I presume by that you mean new models, but within a recent time frame. Most monitors out there aren't new, but a few years old at best. One of the reasons to want monitor support is because you aren't intending to buy a new HD TV or DVI + HDCP monitor. The whole point here is to avoid an additional cost. I'm a perfect example - I've a monitor that would be just fine for PS3 use letterboxed to 720p, but it's not an option. I'm not going to spend an additional $200+ (probably much more) just for a display to support a PS3!
 
Most monitors out there aren't new, but a few years old at best.

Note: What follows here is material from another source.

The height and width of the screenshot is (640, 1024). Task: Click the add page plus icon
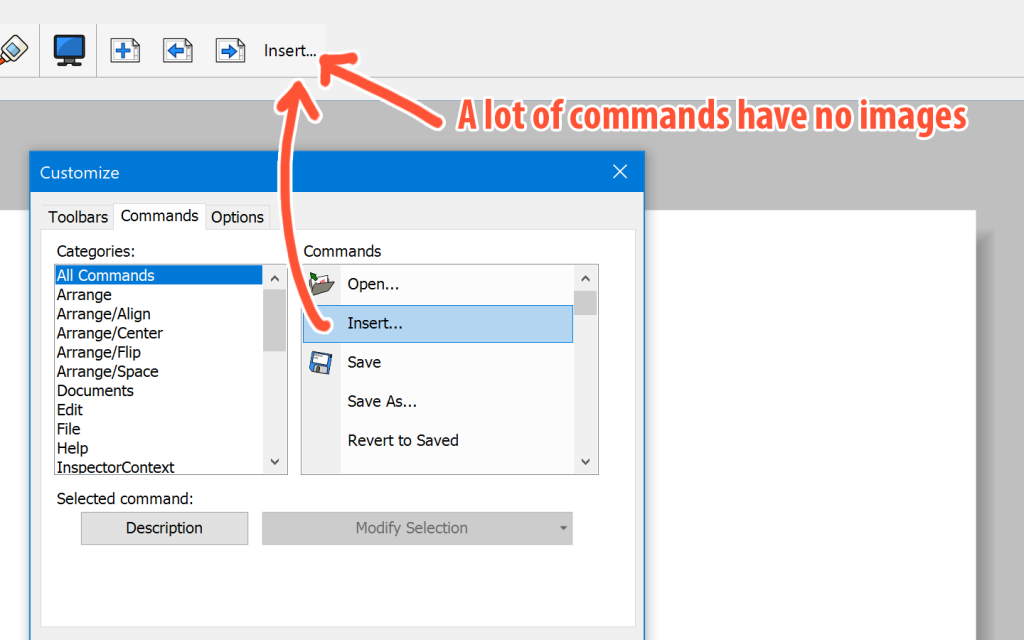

But I wouldn't expect my old monitor to be compatible with my consoles; it wasn't designed for that purpose (it's only purpose was to be used as a computer monitor). Monitors today are designed for that purpose (they are TV's with no tuners). When you bought your monitor, were you hoping/expecting it would work with consoles?

I just don't feel like Microsoft and Sony should have to support monitors in general; their focus should be on ensuring their consoles work with TV's. If a monitor works with consoles, that's great, but I don't think Microsoft and Sony should go out of their way just to satisfy a market they aren't even targeting.
 
Prior to this gen, every console ever sold worked with the existing display technology in your house. You had a TV anyway, so had a display suitable for your console. These new consoles are principally intended for use on HD - you can run them on SD but they look pretty pants. Yet most people don't have an HDTV that's suitable. What they do have is an HD monitor that'll do a better job of displaying HD games than their TV.

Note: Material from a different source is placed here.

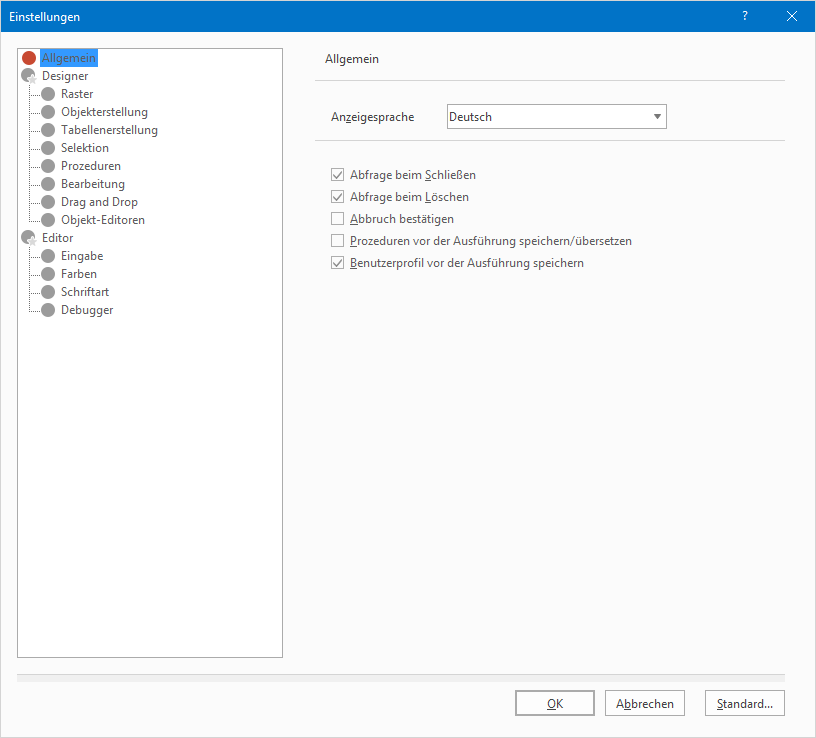Select Tabellenerstellung in the settings tree
816x738 pixels.
109,130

It's daft to say MS and Sony aren't targeting this market. They are targeting anyone intersted in buying their consoles. I'm interested. One of the reasons I'm hesitating though is that I won't have a suitable display. And the daft part is its not difficult to enable output to monitors - it's just something they've not cared to add. So where before you could sell your SD console to every TV owning house in the world, this move has effectively halved or worse their market, because the number of HDTV owning houses is far, far less. Allow monitor support and you have a much larger target to sell to.
 
Many people may have a HD monitor, but a very few people around me knows that they can hook up their 360 to monitors... hence a lot of them complaining to me that as their old telly doesn't support 60hz it is not compatible with some games.

I still agree that devs AND MS/Sony should support various resolutions. This has been done on PC like standards.